Your understanding is correct: both the inspection level and AQL are independent parameters of your sampling scheme that in turn determine the acceptance/rejection. Indeed you find two pairs of tables in the standard: first you choose the sampling code letter based on the lot size and your chosen inspection level ("Sample size code letters"), and then from that code letter you get a fixed sample size and acceptance/rejection numbers based on your chosen AQL ("Master tables").
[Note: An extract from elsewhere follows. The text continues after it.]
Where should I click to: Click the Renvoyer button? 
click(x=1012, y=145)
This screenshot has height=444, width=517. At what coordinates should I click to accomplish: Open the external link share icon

It can make sense to have different inspection levels based on some parameters of the items to review, such as task complexity or any other property. This should be based on a reason to justify the choice in business terms, most likely in case you get audited in turn. The underlying reasoning here could be that you assume a higher likelihood of errors in more complex tasks, and you want to be more sure of their estimate -- hence a higher inspection level. Even better if you can tie this to inherent risk, i.e., errors in complex tasks have a larger business impact than errors in simpler tasks.

Note that sampling few items is not very much a concern as long as the standard is used for what's intended for, i.e., recurring lot-by-lot inspection. For isolated, one-of inspections on a single lot, which may be your use case in auditing, I think a standard sample size with confidence levels and margin of errors yielding a confidence interval on your estimate is more transparent. You can see this yourself by running some confidence level / margin of error pairs on the sampling sizes suggested by the standard. The errors get very large on every single inspection round, as you would expect when sampling say 5% from small populations. The idea of the standard is that by repeating the sampling on many subsequent lots the acceptance and rejection numbers become good estimators on whether the total supply of many lots is within its target AQL. This is basically expressed in Figure 1 with all the switching logic from inspection levels: the standard is designed for repeated (lot-by-lot) inspection, not for one-of exercises.